With the amount of energy required to produce a vehicle, it makes sense that automobile manufacturers are exploring solar power to help cut costs and position themselves as environmentally-conscious companies. Incorporating solar energy into their operations is already popular among European vehicle manufacturers: from SEAT’s 10.6 megawatts (MW) of solar on the rooftops of its facilities in northern Spain to Renault’s 55 MW project that will cover the roofs of its six French plants — currently the world's largest installation for the auto industry.
But the Detroit, Mich.-based General Motors (GM) has high solar aspirations as well. Across the globe, the auto manufacturer has already installed roughly 37 MW of rooftop and ground mounted solar, according to Rob Threlkeld, GM's renewable energy manager. “We have a footprint in over 130 countries, so it really gives us some ability to look at all alternatives and put solar on as many facilities as we can financially make viable,” he said. In Spain alone, GM's rooftop solar installation is one of the world's largest; able to generate 12 MW at its highest output.
New Projects in Warren, Michigan
The American auto manufacturer made headlines last week when it announced the completion of four new photovoltaic (PV) solar projects at its Warren Technical Center campus just north of Detroit. Completed by Empower Energies, the projects include a 49 kilowatt ground-mounted solar array and three electric vehicle (EV) charging stations.
The EV charging stations are what Threlkeld predicts will help “bridge the gap” between utility companies’ interests and clean energy. “Electric vehicles are a very strong point where I think utilities are interested in getting engaged and understanding about the impacts on the grid,” Threlkeld said. “You bring solar and electric vehicles together as a package, it really allows us to work with the utilities and engage them on both renewable energy and the electric vehicle side.”
GM Joins SEIA
In February, GM joined the Solar Energy Industries Association (SEIA); a move that solar energy experts have called a “game-changer” for the industry. Threlkeld hopes that GM’s commitment to solar and experience as an end-user will have a positive influence on both its suppliers and the utility companies it negotiates rates with — some of the largest in the nation. GM also has leverage in terms of education. “Where we’ve got 5,000 employees in an assembly plant, we’ve really got 5,000 stewards who can go out and educate [others] on solar and how it can work in areas where you may not have as much sun, like Michigan,” Threlkeld said.
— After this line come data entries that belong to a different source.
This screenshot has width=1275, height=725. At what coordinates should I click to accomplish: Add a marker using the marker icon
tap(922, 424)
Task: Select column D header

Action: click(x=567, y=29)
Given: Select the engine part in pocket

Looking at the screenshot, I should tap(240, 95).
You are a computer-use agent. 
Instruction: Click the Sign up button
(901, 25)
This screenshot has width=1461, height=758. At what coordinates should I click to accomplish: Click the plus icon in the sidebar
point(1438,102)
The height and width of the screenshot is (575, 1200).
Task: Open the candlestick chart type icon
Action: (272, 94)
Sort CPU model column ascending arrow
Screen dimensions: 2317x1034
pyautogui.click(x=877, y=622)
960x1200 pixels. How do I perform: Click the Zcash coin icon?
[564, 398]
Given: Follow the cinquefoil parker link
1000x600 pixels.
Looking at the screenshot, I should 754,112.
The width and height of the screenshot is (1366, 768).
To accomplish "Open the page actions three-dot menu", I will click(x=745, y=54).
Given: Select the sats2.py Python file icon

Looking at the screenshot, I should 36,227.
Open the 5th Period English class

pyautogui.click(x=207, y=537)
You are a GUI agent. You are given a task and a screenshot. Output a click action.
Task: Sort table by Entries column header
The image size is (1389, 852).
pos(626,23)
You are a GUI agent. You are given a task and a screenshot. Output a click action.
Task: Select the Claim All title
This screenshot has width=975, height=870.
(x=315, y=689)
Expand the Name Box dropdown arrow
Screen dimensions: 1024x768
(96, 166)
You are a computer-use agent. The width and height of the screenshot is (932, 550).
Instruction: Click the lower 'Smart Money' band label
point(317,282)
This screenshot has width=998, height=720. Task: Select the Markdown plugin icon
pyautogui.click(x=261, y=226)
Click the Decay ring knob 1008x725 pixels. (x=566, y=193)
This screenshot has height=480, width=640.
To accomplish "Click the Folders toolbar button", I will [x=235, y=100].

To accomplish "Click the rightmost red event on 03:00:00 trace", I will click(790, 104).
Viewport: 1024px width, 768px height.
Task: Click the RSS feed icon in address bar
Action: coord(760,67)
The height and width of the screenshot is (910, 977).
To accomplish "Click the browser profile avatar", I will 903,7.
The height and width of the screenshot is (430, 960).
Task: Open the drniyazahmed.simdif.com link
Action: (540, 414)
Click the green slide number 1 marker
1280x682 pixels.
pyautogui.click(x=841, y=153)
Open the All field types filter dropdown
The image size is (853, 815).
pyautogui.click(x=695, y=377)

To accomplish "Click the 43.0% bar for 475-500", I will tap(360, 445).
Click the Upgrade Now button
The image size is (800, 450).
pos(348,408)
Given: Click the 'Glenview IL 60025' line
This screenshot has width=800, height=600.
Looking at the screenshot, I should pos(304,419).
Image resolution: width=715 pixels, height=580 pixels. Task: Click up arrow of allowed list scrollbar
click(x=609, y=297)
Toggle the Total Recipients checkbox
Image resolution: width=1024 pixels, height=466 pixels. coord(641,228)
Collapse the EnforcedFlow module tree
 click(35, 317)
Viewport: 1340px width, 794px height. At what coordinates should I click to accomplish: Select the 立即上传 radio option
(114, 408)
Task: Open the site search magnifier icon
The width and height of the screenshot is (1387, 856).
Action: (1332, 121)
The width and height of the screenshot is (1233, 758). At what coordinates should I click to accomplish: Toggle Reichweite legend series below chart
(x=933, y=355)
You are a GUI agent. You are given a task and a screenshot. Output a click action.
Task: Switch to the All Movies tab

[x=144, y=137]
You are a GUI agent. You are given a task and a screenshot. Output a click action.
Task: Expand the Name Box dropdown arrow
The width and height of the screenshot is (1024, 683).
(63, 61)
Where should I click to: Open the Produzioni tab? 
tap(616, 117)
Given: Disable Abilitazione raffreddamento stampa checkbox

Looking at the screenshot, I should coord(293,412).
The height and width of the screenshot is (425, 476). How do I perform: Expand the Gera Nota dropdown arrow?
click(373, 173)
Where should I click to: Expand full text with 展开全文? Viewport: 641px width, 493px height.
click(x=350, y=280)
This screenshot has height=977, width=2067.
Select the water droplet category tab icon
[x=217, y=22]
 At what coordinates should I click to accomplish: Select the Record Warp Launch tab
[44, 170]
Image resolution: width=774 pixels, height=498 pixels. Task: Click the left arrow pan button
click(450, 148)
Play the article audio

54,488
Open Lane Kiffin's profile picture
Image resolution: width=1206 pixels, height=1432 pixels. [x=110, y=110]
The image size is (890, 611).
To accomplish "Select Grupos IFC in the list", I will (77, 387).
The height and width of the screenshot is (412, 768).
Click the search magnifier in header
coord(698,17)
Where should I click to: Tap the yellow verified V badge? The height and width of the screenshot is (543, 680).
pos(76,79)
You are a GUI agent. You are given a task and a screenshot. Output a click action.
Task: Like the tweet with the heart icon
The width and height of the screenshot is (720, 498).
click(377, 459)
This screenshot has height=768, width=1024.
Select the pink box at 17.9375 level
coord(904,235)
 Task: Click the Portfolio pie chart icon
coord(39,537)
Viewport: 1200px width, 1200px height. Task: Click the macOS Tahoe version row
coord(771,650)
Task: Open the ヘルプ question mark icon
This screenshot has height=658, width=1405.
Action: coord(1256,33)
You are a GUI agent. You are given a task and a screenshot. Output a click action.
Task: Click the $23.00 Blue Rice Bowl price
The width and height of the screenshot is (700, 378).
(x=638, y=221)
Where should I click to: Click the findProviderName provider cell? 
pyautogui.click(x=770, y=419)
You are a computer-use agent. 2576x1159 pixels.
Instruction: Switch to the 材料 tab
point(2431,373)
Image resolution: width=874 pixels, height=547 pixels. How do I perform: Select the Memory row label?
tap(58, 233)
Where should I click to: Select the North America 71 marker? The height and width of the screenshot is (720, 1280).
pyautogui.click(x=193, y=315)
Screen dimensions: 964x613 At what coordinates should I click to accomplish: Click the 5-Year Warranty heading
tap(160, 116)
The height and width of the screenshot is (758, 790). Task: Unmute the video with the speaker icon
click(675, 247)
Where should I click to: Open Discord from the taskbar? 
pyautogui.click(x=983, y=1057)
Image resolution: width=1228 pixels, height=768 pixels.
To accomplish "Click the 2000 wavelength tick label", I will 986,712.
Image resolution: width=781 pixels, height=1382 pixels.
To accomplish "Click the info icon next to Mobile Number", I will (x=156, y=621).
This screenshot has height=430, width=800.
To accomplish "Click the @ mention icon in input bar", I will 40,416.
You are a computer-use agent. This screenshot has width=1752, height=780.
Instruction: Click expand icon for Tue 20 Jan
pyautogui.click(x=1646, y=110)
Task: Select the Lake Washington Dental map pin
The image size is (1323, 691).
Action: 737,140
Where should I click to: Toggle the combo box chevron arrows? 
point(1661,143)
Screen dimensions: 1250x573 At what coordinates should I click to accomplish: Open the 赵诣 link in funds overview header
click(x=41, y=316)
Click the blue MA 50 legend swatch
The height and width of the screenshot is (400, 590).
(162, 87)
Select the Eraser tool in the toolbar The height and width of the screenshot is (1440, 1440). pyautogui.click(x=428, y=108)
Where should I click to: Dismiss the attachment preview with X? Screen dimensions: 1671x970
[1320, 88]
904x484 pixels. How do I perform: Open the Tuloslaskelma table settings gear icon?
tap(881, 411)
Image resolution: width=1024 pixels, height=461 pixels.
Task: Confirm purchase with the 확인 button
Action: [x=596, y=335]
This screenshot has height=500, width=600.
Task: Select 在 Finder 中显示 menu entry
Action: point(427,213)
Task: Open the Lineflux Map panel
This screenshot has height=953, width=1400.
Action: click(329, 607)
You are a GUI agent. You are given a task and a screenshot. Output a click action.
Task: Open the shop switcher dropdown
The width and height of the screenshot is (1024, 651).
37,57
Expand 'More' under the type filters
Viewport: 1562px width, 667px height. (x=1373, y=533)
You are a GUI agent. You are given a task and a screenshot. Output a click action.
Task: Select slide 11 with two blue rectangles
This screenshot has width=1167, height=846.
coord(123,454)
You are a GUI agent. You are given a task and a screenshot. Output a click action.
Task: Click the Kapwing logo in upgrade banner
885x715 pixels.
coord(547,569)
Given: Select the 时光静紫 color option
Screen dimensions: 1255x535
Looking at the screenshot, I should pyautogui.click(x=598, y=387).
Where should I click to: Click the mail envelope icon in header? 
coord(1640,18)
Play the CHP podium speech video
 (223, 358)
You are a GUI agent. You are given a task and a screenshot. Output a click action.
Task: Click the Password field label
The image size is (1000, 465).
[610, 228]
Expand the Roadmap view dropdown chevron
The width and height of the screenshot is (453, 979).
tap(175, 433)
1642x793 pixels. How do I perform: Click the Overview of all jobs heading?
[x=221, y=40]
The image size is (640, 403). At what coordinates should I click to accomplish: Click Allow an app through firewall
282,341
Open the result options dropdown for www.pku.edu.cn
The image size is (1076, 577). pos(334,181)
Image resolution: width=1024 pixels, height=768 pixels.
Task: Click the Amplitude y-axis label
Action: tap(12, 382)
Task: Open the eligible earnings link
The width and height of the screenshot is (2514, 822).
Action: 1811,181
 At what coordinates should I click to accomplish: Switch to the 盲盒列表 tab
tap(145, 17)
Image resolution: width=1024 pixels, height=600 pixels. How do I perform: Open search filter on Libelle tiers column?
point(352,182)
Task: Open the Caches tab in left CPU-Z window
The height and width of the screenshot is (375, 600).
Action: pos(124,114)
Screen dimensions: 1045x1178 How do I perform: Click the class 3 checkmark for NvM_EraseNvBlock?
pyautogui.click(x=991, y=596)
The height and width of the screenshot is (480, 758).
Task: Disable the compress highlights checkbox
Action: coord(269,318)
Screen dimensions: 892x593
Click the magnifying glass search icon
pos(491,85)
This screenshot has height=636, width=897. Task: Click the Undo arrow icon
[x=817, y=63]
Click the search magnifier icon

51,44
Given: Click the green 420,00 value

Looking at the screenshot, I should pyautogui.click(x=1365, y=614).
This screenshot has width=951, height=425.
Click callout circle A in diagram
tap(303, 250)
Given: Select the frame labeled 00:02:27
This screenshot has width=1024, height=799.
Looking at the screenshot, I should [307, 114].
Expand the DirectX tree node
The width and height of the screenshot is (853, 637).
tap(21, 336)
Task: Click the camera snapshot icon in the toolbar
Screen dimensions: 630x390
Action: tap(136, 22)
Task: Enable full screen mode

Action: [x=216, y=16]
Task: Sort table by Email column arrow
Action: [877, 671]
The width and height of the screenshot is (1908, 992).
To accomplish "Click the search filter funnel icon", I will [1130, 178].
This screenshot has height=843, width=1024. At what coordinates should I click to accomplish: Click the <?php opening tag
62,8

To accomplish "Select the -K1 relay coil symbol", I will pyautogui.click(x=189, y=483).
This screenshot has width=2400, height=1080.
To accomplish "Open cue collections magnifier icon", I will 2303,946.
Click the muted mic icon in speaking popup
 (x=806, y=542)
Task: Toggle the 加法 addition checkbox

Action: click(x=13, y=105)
In 2012, the SEIA rated GM the nation’s top automotive solar user. In its Corporate Social Responsibility (CSR) report, GM reveals that it's doubled its commitment to solar power — from 30 megawatts to 60 megawatts — by the end of 2015. The company has committed to using a total of 125 megawatts from renewable energy sources by 2020.
Auto Manufacturers and Solar Companies Join Forces
GM isn’t the only auto company dedicated to solar power. Honda Motor’s U.S. division partnered with SolarCity earlier this year to finance a $65 million tax equity fund to provide solar panels to American Honda and Acura customers and dealerships. The fund will finance solar systems for 2,500 to 3,000 homes and 10 to 20 dealerships in the 14 states that SolarCity serves.
"This is really the first initiative like this," said Steve Center, vice president of the environmental business development office for American Honda Motor Company. "We've got some of the most sought-after customers in the marketplace."
The initiative may be unique, but auto companies have partnered with solar panel manufacturers in the past. In 2011, Ford Motor Company and Sunpower Corp. joined forces to offer Ford Focus EV consumers a discount on a rooftop solar PV systems under the ‘Drive Green for Life’ program. “Focus Electric owners can reduce their total cost of ownership by generating enough energy from their high efficiency SunPower rooftop solar system to offset the electricity required to charge the vehicle at night," said Ford Motor Company spokesman Mike Tinskey. “It’s an eco-friendly solution.”